Task 3: The Ticket Page Lost Everyone
Task 3 was the most significant finding of the study and the one I took personal ownership of. Participants were tasked with finding the ticket page and selecting a ticket that would allow them to view the permanent collection. The ticketing page presented participants with an overwhelming number of options, most of which were not clearly differentiated from each other. Two tickets with identical names, both called Full Access, combined with an overwhelming number of options led to decision paralysis on nearly every session. Seven out of seven participants expressed confusion or frustration, making this the clearest and most consistent finding of the entire study.
Six out of seven participants either selected the wrong ticket, expressed significant confusion before choosing, or gave up entirely. There was too much information, poorly organized, with labels that did not help users distinguish between their options.
“There are so many options I might just give up and get the full access ticket.”
– P1“I am a bit confused on why there are two full access tickets and what the difference is.” -P2

Our recommendation was to simplify the ticket structure by replacing the multiple similarly named tickets with one base ticket that includes full access to the permanent collection and all temporary exhibitions on view. In order to get rid of the overwhelming amount of ticketing options, we decided to make them optional add-ons for their base ticket. These add-ons included an audioguide, a Hammershoi notebook, Art and Lunch, or Art and Brunch, all of which were originally different tickets. This eliminates the confusion caused by duplicate ticket names, reduces the overwhelming number of decisions a visitor has to make on mobile, and also gave visitors the option to mix and match and ultimately customize their visiting experience the way they wanted.
You can view our full report and presentation slides here:
Full Report
Presentation Slides
The Conclusion
Delivering the Findings and Looking Ahead
We delivered our findings to Elena Villaespesa and two of her colleagues over Zoom on May 13th, 2026. The presentation including questions ran about an hour. Elena validated all three findings, saying the team already knew these were weak areas but was glad to finally have concrete evidence behind what they suspected. They were particularly interested in the participant quotes, asking if we had more beyond what was included in the presentation. They loved every recommendation and asked several clarifying questions, but never pushed back. Hearing this feedback was very satisfying and I felt proud to contribute to the betterment of the museum.
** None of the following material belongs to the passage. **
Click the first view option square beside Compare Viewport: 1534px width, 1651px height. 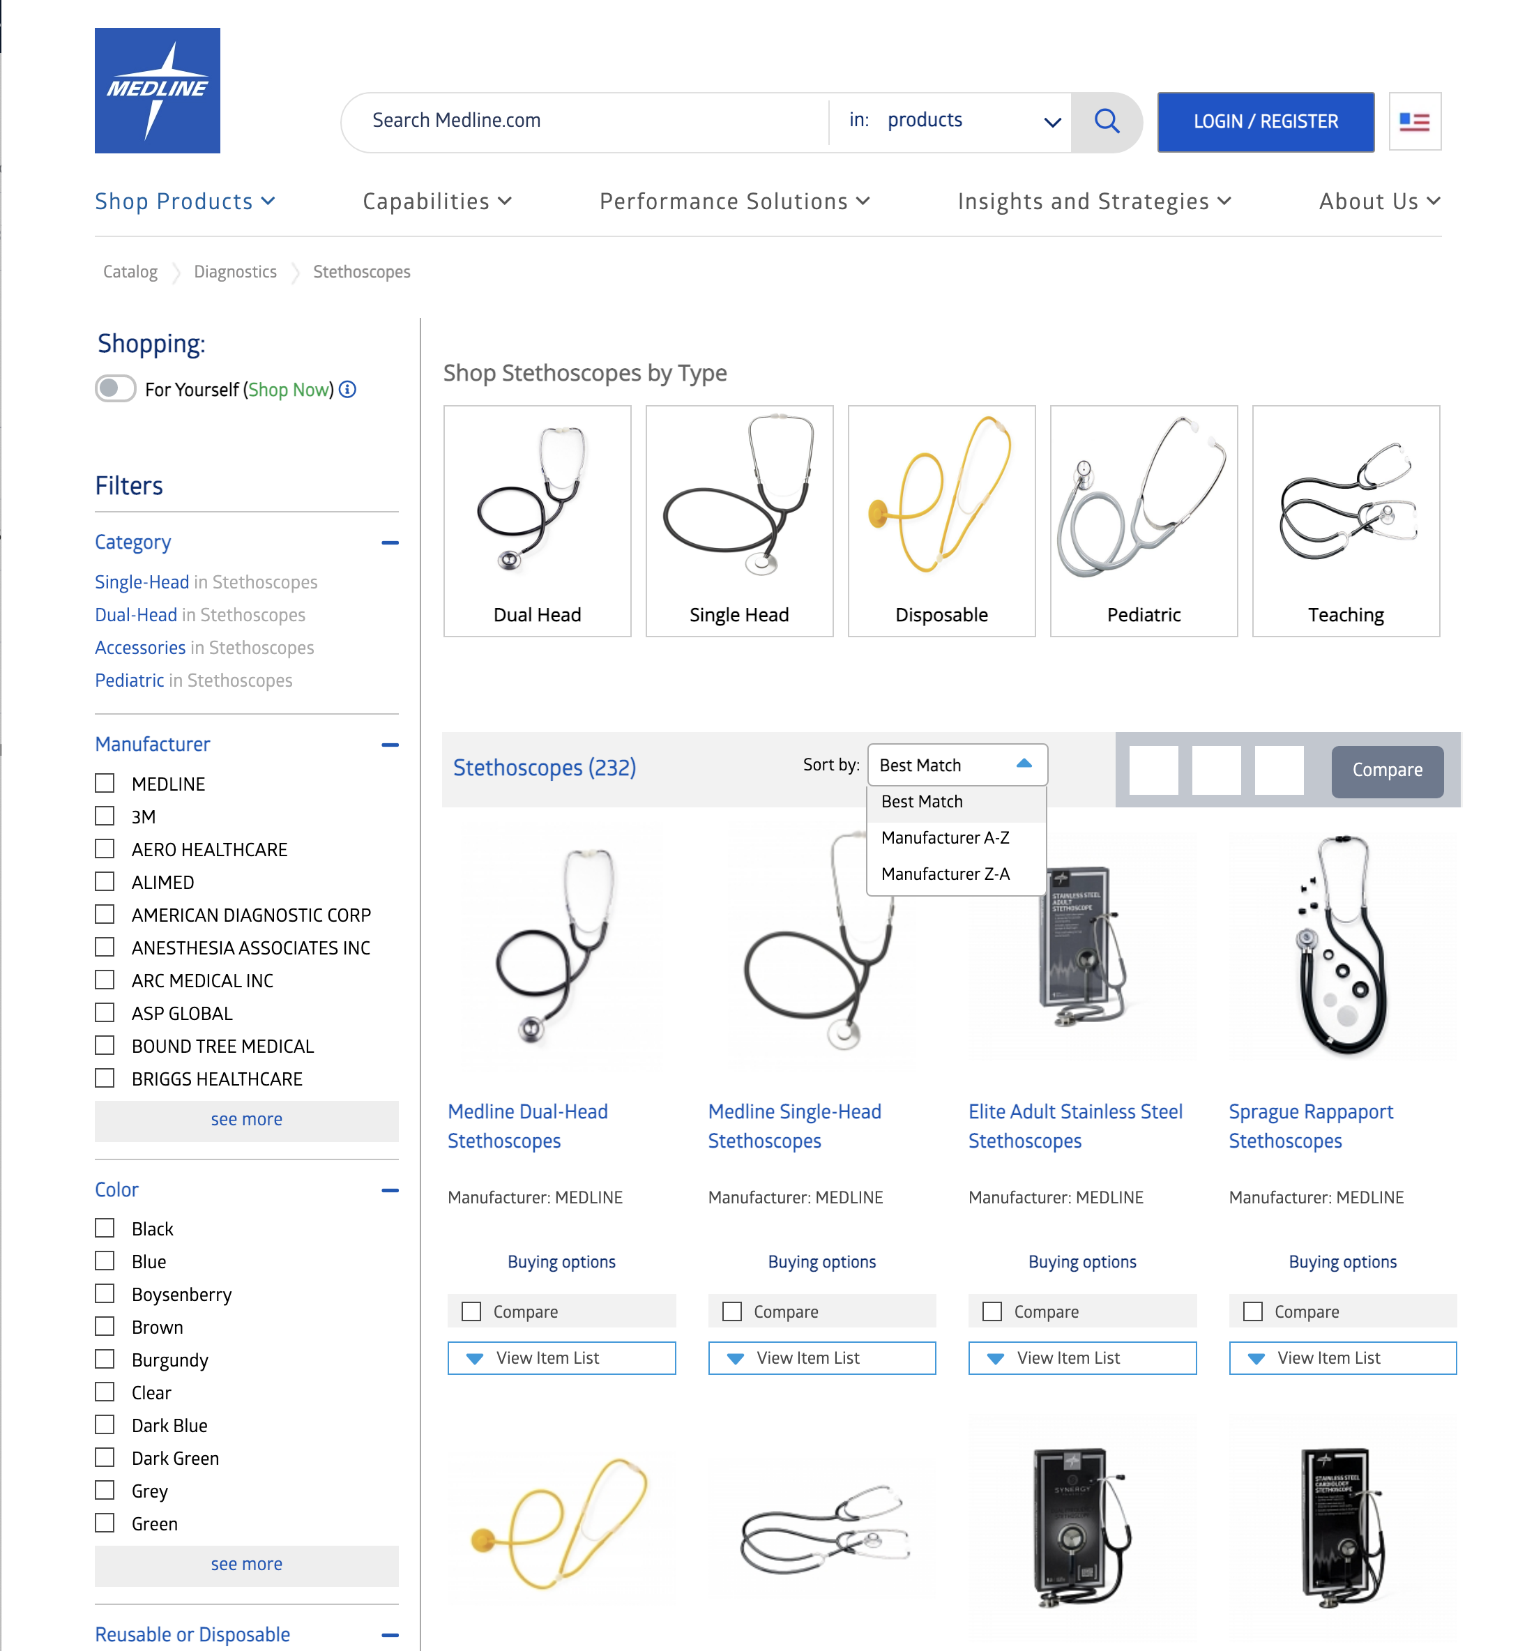coord(1154,770)
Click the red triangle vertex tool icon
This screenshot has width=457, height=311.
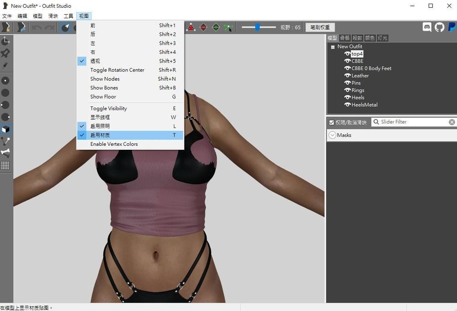(191, 27)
If we were to continue working on the project, the next step would be to prototype and test all three recommendations with a new group of participants. We would want to know whether surfacing the hours information, reorganizing the Masterpieces page, and simplifying the ticket structure actually reduced confusion and improved the overall planning experience for visitors.
Looking back on the project, a few things stand out as the biggest takeaways. First, pilot testing was an important part of the process. Our pilot session caught a problem with Task 3’s wording, and if left uncorrected, would have made the finding harder to interpret. Second, this was the first in-person test we did throughout our projects in this class, and in-person testing added a layer of insight that remote testing could not replicate. There were moments in my sessions where a pause or a frustrated expression told me something was wrong before the participant even said it out loud.